OCF amplifies these causes by going beyond charity we create systems, visibility, and sustainable change. We don’t just step in. We stay in. We partner with governments, engage private stakeholders, and ensure that our impact is measurable, dignified, and long-term.
At its core, the foundation gives voice and visibility to the forgotten child the one I used to be. And through every intervention, I am reminded that changing the world doesn’t require everything just a decision to do something, and to do it well.
How do you balance leadership, personal life, and emotional resilience while being the face and force behind a cause-driven movement?
The truth is balance isn’t a fixed destination so somedays, I lead with grace. Other days, I lead with grit. But always, I lead with heart. Wearing many hats from being a mother, wife, entrepreneur, and founder means that I’m constantly pouring into others. And while that’s beautiful, it also requires an intentional discipline to pour back into myself. I’ve learned that leadership without rest, reflection, and boundaries quickly becomes burnout disguised as productivity.

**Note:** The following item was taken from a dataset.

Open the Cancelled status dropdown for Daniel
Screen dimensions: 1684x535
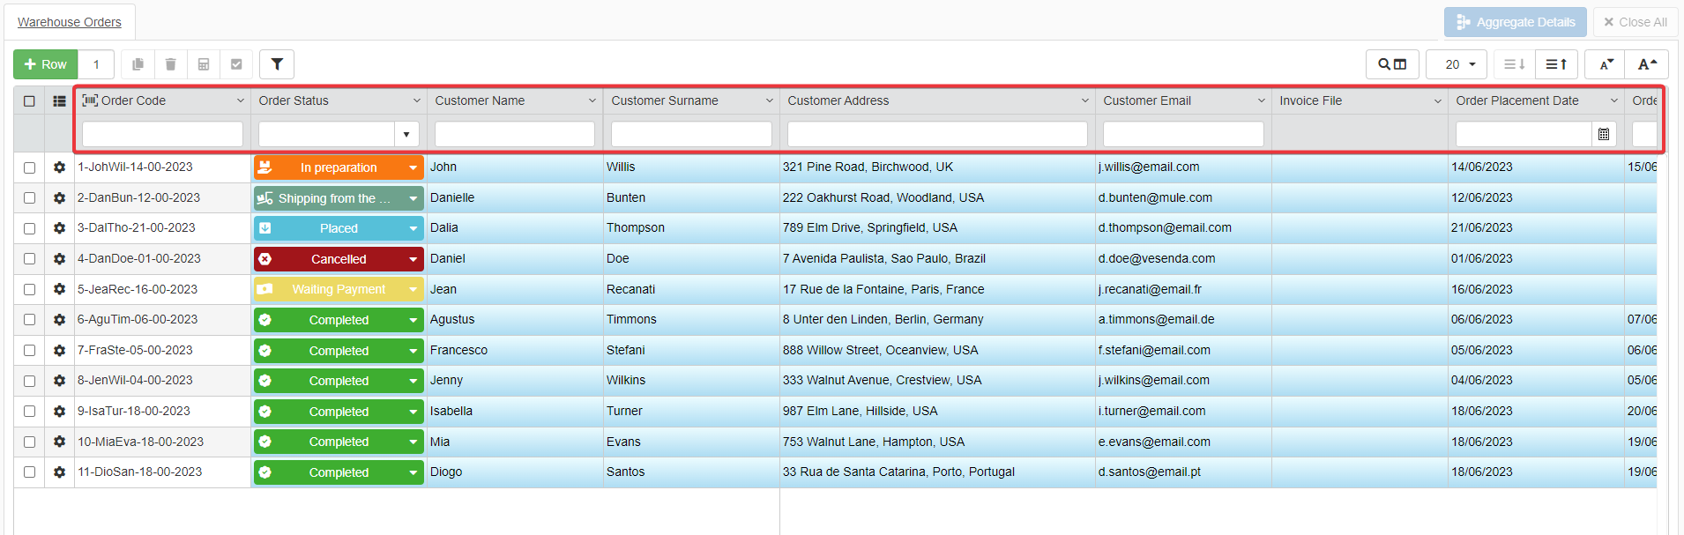413,259
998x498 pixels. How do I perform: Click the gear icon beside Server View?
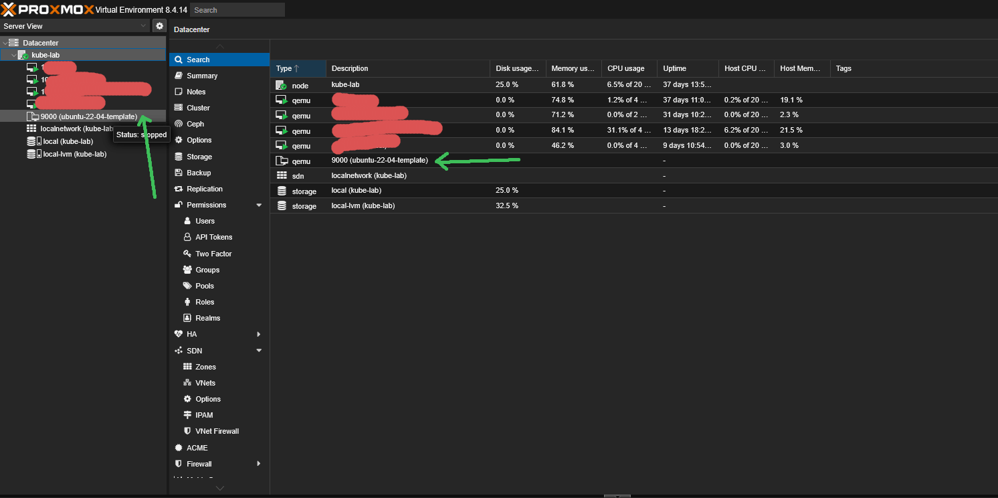(159, 26)
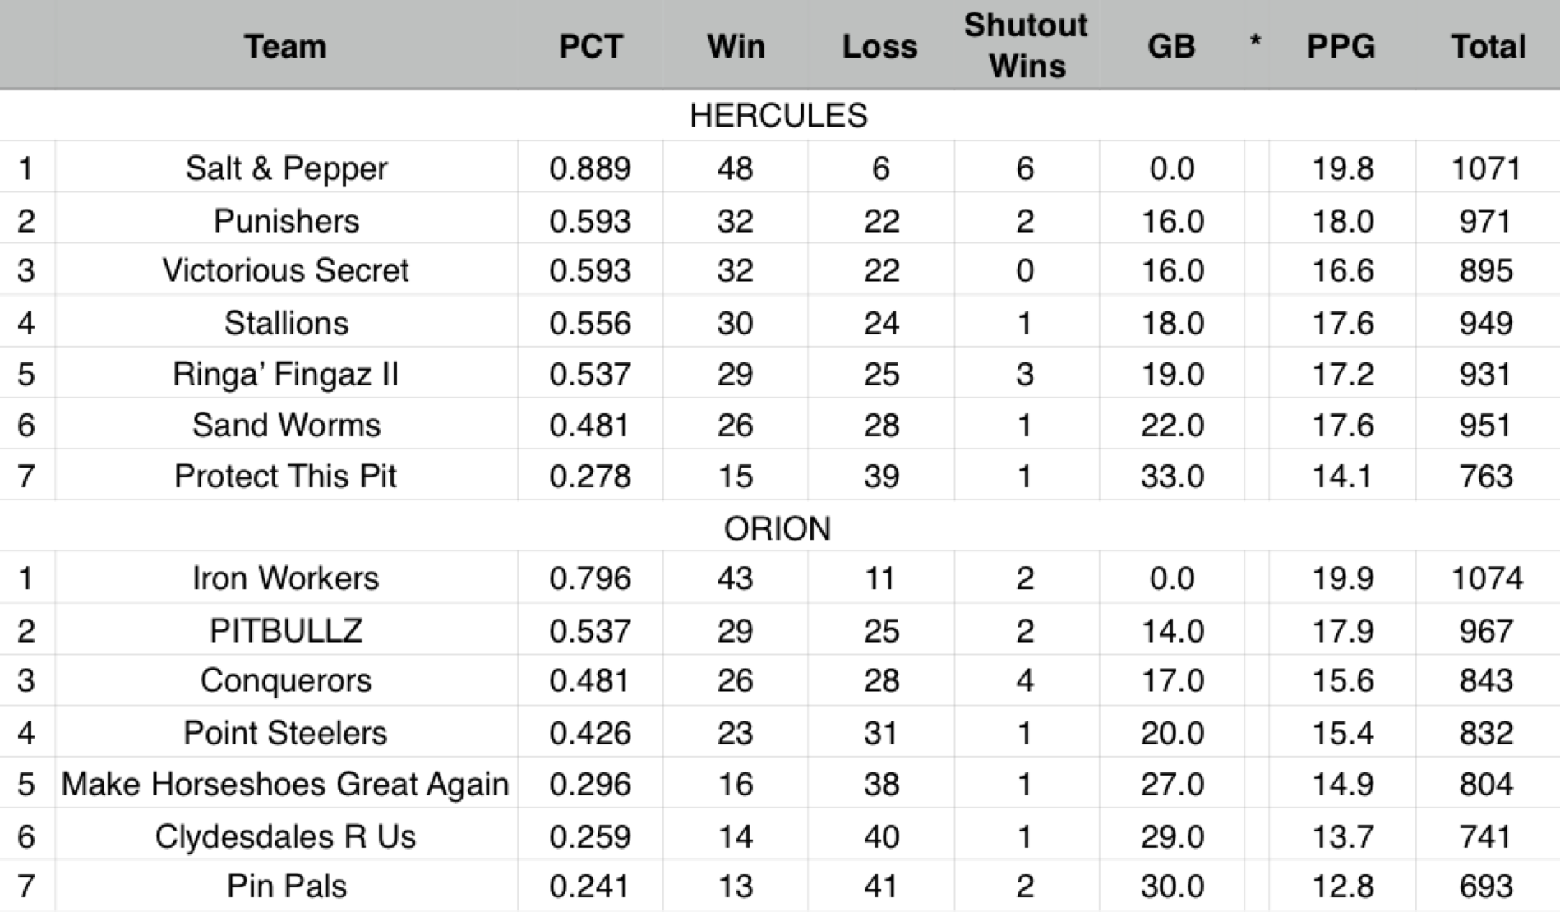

What grounds me most is purpose. The work I do with OCF is not performative it’s personal. I come from the very communities I now serve. I was that little girl with big dreams, sitting in a public classroom that lacked everything but hope. So when things get hard and they often do I return to my “why.”
I also lean into my support system. My family and close friends has been a pillar of strength, reminding me that I don’t have to do it all alone. My son, Ethan, keeps me tethered to what truly matters. And my team at OCF, the ones who do the quiet, tireless work behind the scenes they are my daily reminder that impact is a collective effort.
In the end, I’ve accepted that I am not just the face of this movement; I am its heartbeat. And like any living thing, I must be nurtured, protected, and honored. That’s how I lead. That’s how I last.
Who is Faith Morey and how does your personality help define what you stand for?
Faith Morey is a woman shaped by resilience, guided by purpose, and rooted in compassion. I am a mother, a wife, a founder, a creator and above all, a woman who has walked both the runway and the dirt roads of rural Nigeria with equal conviction.
I was raised by strong women in a small Nigerian town, where we didn’t have much, but we had dignity. My personality reflects that upbringing grounded, observant, fiercely intentional. I carry myself with grace, but I speak with clarity. I lead with vision, but I never forget where I came from. That duality of strength and softness, elegance and grit is at the heart of everything I do.
Whether I’m in a boardroom advocating for policy change or kneeling beside a child in a classroom in Sangana, I show up the same way: with empathy, focus, and purpose. My personality is not loud, but it is firm. I don’t chase trends I build legacy. And that mindset has helped shape the Okachi Charity Foundation into a force for sustainable, human-centered impact.
I believe in the power of intentional living. I don’t act for applause. I act because I understand what it feels like to be invisible, to be counted out, and to still rise. That’s what I stand for helping others rise with dignity, one step, one school, one child at a time.
So, who is Faith Morey? A woman who carries both her past and her purpose like a crown not for show, but as a reminder of what’s possible when grace meets grit.